Kembali ke sosok, selain Shraddha Ma dan Tante Chika,
keluarga besar Vedanta juga sangat berarti bagi perkembangan spiritualku, dari
Pak Purwanto Sudibyo, Ustadz Hasan, juga Mbak Novi.
3. Budi Agung Wicaksono
|
Ngopi di Jaksel
|
Aku ingin memulai cerita tentang Cakson dengan sebuah dunia
yang kuidealkan, dunia di mana aku bisa bersepeda dengan orang yang mau
mengimbangi kecepatanku, menemaniku selambat apa pun aku, menikmati udara sore
bersama di jalan dengan sepeda kesayangan kami, mendorongku untuk terus maju
saat berada ditanjakkan tinggi, setelah bersepeda, kita makan dan ngobrol
berjam-jam tentang apa saja. Intinya satu, aku butuh sahabat yang seperti ini.
Tak perlu sempurna, cukup dia ada dan menerima, itu sudah cukup. Gambaran
inilah yang kutangkap dari diri Cakson.
Pada Minggu, 29 Desember 2024 lalu, aku dan Cakson sepedahan
bareng di kompleks perumahannya di Pamulang Permai, Tangerang Selatan. Sore itu dia menunjukkanku landscape jalan
dan bangunan yang ada di kompleksnya, sampai ke tugu sederhana yang menelan
anggaran hingga berapa miliar, sampai kafe yang dikelola oleh duo suami-istri Endah
n Rhesa. Pas lihat Universitas Pamulang, aku jadi ingat kolegaku di Islam
Bergerak yang tahun ini menikah di gedung serbaguna universitas tersebut.
Tak direncanakan pula, aku mengajak Cakson main ke rumah pemimpin
redaksi Islam Bergerak, Mbak Rizki dan keluarga di kompleks perumahan Bukit
Pamulang Indah (BPI) yang tak jauh dari kompleks Pamulang Permai. Karena kebetulan,
Mbak Rizki sedang liburan Ph.D dari National University of Singapore (NUS).

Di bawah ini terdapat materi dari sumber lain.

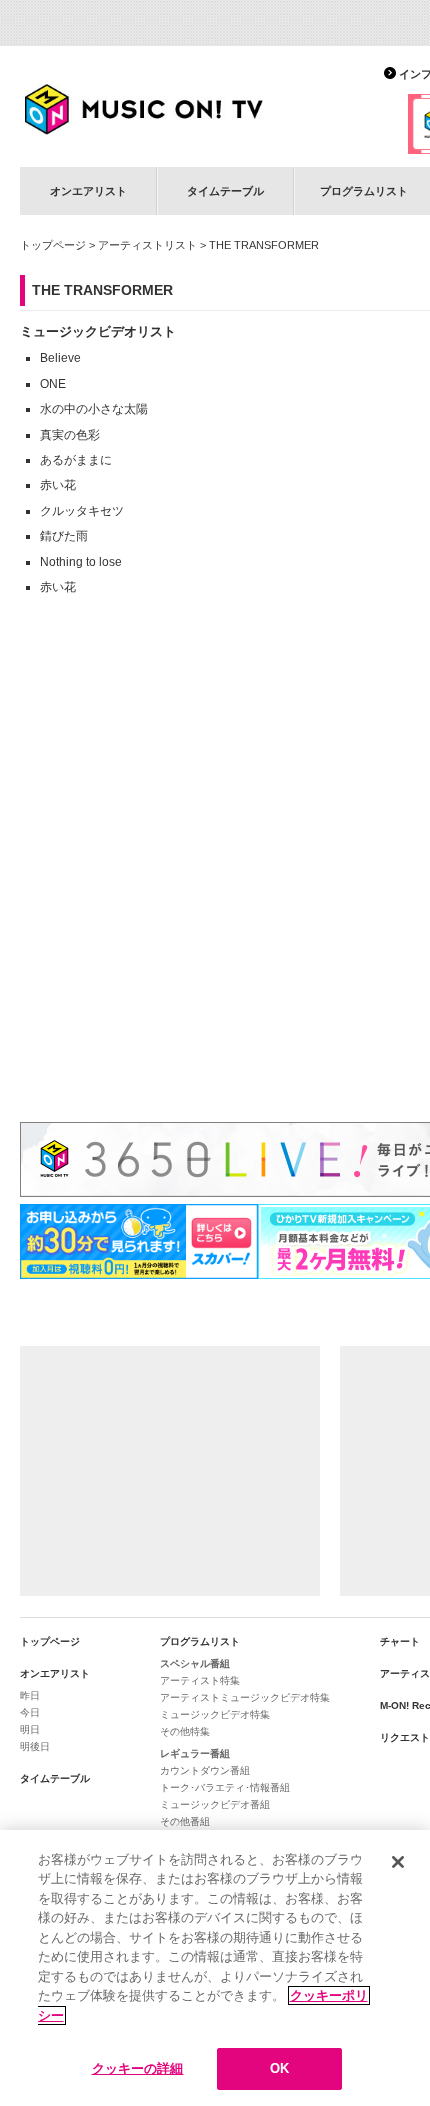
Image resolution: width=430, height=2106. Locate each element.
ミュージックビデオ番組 (215, 1804)
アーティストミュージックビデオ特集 (245, 1697)
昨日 (30, 1695)
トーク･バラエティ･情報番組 (225, 1787)
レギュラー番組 (195, 1753)
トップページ (53, 245)
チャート (400, 1641)
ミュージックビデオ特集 (215, 1714)
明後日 (35, 1746)
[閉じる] (398, 1862)
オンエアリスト (88, 191)
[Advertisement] (170, 1471)
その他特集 (185, 1731)
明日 (30, 1729)
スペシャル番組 (195, 1663)
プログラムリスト (200, 1641)
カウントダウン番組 (205, 1770)
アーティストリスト (147, 245)
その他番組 (185, 1821)
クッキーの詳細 (138, 2068)
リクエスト (405, 1737)
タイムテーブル (225, 191)
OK (279, 2068)
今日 (30, 1712)
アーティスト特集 (200, 1680)
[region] (215, 1968)
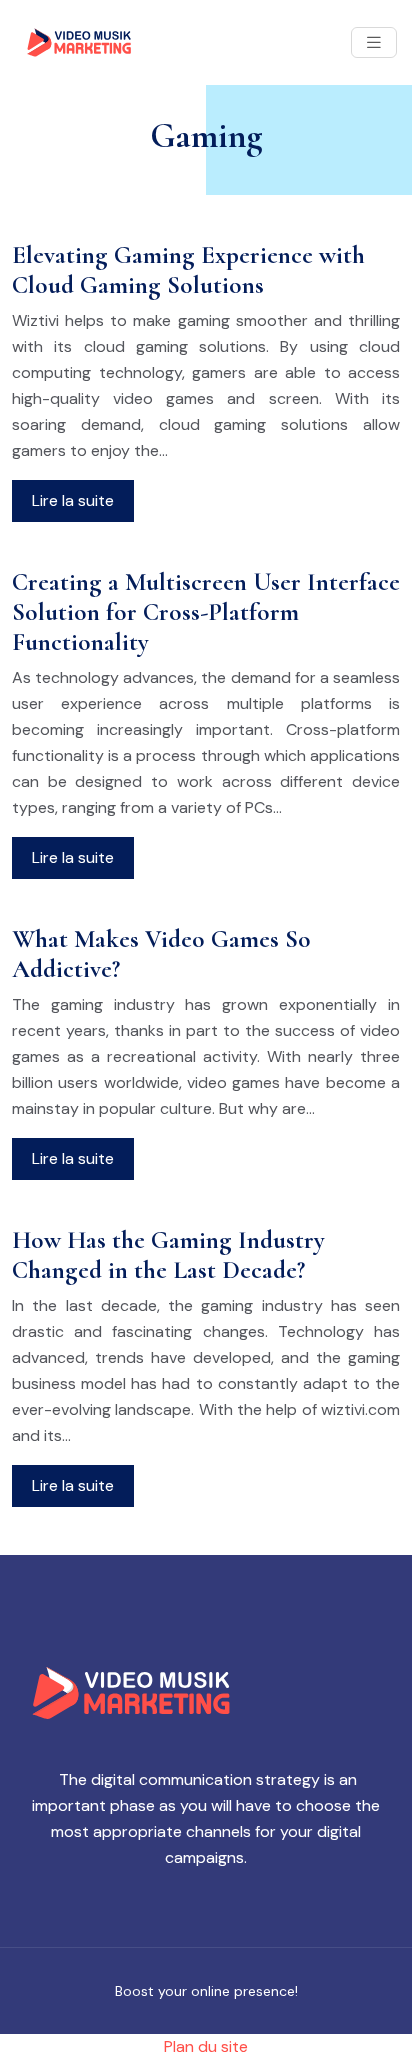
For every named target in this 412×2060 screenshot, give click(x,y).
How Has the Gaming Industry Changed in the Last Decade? (168, 1255)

Rumah beliau sedang direnovasi bagian depannya ketika kami datang. Aku melihat
Mas Angga, suami Mbak Rizki sedang berjalan di depan, aku memanggilnya, dan
kami bertamu.
Sore itu Mas Angga sedang melakukan pekerjaan domestik, merawat
anak-anak beliau yang masih kecil. Jujur aku salut sama Mbak Rizki dan Mas
Angga, meski di tengah himpitan pekerjaan domestik, mengurus rumah, dan memiliki
banyak anak yang tak bisa dibilang kecil untuk standar keluarga sekarang, home
schooling anak-anak sendiri, tapi masih punya semangat tinggi buat sekolah
dan belajar. Energi mereka untuk membaca, menulis, dan menuntut ilmu kayak gak
habis-habis. Tahun depan Mas Angga nyusul Mbak Rizki di NUS untuk Ph.D jurusan
Studi Kewilayahan Asia Tenggara dengan mengajak anak-anak yang masih kecil
seperti Iskra dan Zetkin. Saat bertamu itu, kami juga ngobrol terkait nama
anak-anak beliau yang Rusia sekali, haha. Lalu dijelaskanlah sejarahnya.

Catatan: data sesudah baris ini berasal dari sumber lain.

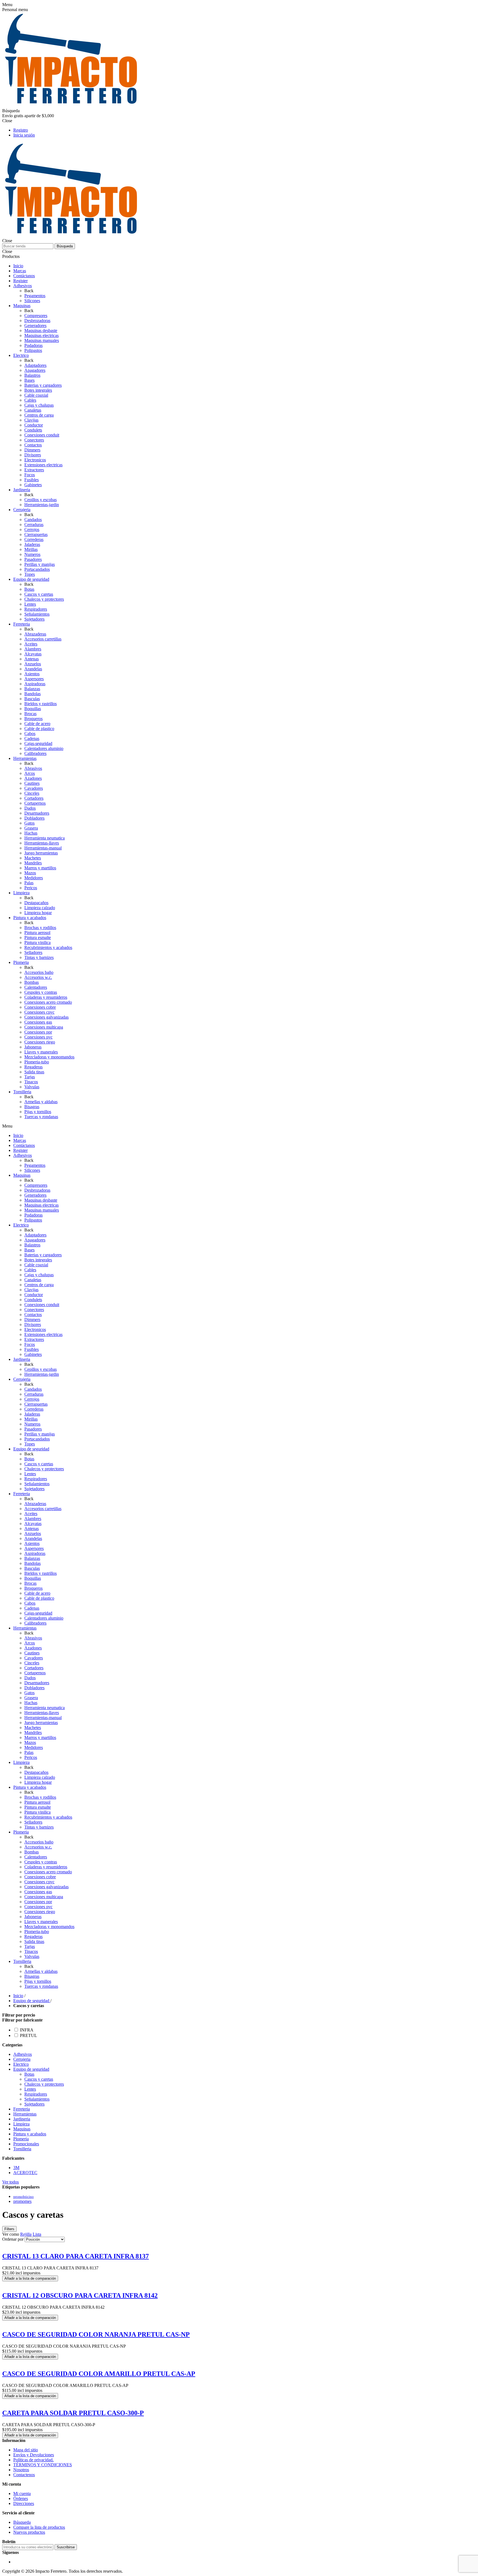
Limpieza (21, 2124)
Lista (37, 2234)
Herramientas (25, 2114)
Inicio (18, 1995)
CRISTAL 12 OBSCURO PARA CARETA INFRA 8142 (80, 2295)
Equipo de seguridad (31, 2069)
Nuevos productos (29, 2532)
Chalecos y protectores (44, 2084)
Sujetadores (34, 2104)
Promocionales (26, 2143)
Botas (29, 2074)
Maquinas (21, 2129)
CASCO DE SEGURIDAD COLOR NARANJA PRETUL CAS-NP (96, 2334)
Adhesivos (22, 2054)
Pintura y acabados (29, 2134)
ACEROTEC (25, 2172)
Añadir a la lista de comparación (30, 2278)
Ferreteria (21, 2109)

Sebagai sosok yang introvert dan gak bisa cepat bergaul
dengan orang baru, aku cukup amazed dengan skill Cakson yang
mudah berbaur dengan orang baru. Kayaknya mudah banget buat Cakson bisa
langsung ngobrol kayak teman sendiri sama Mas Angga dan Mbak Rizki. Dia bisa
sampai membongkar kenapa dulu Mbak Rizki tertarik sama kajian human
violence, kenapa neliti Aceh, Palestina, apa yang membuat Mbak Rizki
bertahan, sampai pengalaman Mas Angga yang tak diketahui banyak orang seperti
pernah menjadi wasit level B, suka basket, pernah kecil di Sumba, besar di Jogja, cerita tentang sejarah Masjid Jenderal Sudirman dengan acara Pak Fahrudin Faiz yang sukses itu, sampai gibah
Pamulang dulu dan Pamulang sekarang. Bagian unlocked-unlocked kayak
gini, Cakson bisa diandalkan.
Hal lain dari Cakson yang aku pelajari adalah soal loyalitas
yang diajarkan oleh ibunya. Ini diperlihatkan sesederhana, ibunya akan menemani
Cakson untuk solat berjamaah meskipun ibunya sudah solat, dan itu dilakukan kepada
semua anaknya, sehingga anaknya bisa solat berjamaah.
4. Muhammad Arwani
|
Piknik di Stasiun Cibinong, wkwk
|
Persahabatan yang kami bentuk bertiga, aku, Cakson, dan
Arwani terjadi tanpa sengaja dan semacam natural saja. Jika dalam Avatar,
barangkali aku bisa mengasosiasikan kalau Arwani ini elemen api, Cakson elemen air,
dan aku elemen udara. Atau kalau asosiasi di dunia komika, Arwani ini Pandji,
Cakson ini Adri, dan aku ini Coki (penengah). Kami bertiga sering cekcok
argumen, yang paling kentara bagaimana seringnya Arwani dan Cakson sama-sama
tidak bersepakat akan banyak isu sosial tertentu, gagasan filsafat tertentu,
sampai ke selera seni tertentu.
Mereka seperti air dan api (lagu Naif dong?) atau Tom and
Jerry haha. Sebagai elemen udara, aku bisa masuk ke api dan ke air. Kalau
mereka bertikai, aku hanya ingin jadi penengah mereka saja. Aku juga belajar, justru
dari perbedaan itu kita bisa saling belajar, dan sadar, persahabatan itu gak
sekadar mengiyakan semua yang sahabat lu bilang, tapi juga mengkritisinya.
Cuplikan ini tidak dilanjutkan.